### [DOEL]
Zet alle records hieronder in een Markdown-tabel met de kolommen Nr en Regel. Geef per regel het volgnummer en de regel zelf, en sla lege regels over.

== GETOONDE GEGEVENS ==

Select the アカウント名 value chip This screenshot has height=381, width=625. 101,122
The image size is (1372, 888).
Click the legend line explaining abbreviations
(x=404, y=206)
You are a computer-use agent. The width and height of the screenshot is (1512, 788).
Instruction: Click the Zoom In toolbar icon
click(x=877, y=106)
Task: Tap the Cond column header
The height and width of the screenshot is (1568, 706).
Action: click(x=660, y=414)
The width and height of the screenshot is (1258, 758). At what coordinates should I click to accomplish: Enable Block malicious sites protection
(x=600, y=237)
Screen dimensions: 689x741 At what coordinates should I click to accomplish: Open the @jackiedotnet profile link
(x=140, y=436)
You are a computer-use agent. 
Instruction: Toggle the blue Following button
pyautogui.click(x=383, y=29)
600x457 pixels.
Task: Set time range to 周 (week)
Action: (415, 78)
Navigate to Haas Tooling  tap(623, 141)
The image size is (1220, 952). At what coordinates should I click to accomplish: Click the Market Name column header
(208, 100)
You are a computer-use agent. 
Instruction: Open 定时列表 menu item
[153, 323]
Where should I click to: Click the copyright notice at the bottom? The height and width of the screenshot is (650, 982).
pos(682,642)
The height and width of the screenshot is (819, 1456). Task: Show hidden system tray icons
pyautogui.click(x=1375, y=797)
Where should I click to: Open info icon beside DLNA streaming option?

===

### [EINDRESULTAAT]
| Nr | Regel |
|---|---|
| 1 | Select the アカウント名 value chip This screenshot has height=381, width=625. 101,122 |
| 2 | The image size is (1372, 888). |
| 3 | Click the legend line explaining abbreviations |
| 4 | (x=404, y=206) |
| 5 | You are a computer-use agent. The width and height of the screenshot is (1512, 788). |
| 6 | Instruction: Click the Zoom In toolbar icon |
| 7 | click(x=877, y=106) |
| 8 | Task: Tap the Cond column header |
| 9 | The height and width of the screenshot is (1568, 706). |
| 10 | Action: click(x=660, y=414) |
| 11 | The width and height of the screenshot is (1258, 758). At what coordinates should I click to accomplish: Enable Block malicious sites protection |
| 12 | (x=600, y=237) |
| 13 | Screen dimensions: 689x741 At what coordinates should I click to accomplish: Open the @jackiedotnet profile link |
| 14 | (x=140, y=436) |
| 15 | You are a computer-use agent.  |
| 16 | Instruction: Toggle the blue Following button |
| 17 | pyautogui.click(x=383, y=29) |
| 18 | 600x457 pixels. |
| 19 | Task: Set time range to 周 (week) |
| 20 | Action: (415, 78) |
| 21 | Navigate to Haas Tooling  tap(623, 141) |
| 22 | The image size is (1220, 952). At what coordinates should I click to accomplish: Click the Market Name column header |
| 23 | (208, 100) |
| 24 | You are a computer-use agent.  |
| 25 | Instruction: Open 定时列表 menu item |
| 26 | [153, 323] |
| 27 | Where should I click to: Click the copyright notice at the bottom? The height and width of the screenshot is (650, 982). |
| 28 | pos(682,642) |
| 29 | The height and width of the screenshot is (819, 1456). Task: Show hidden system tray icons |
| 30 | pyautogui.click(x=1375, y=797) |
| 31 | Where should I click to: Open info icon beside DLNA streaming option? |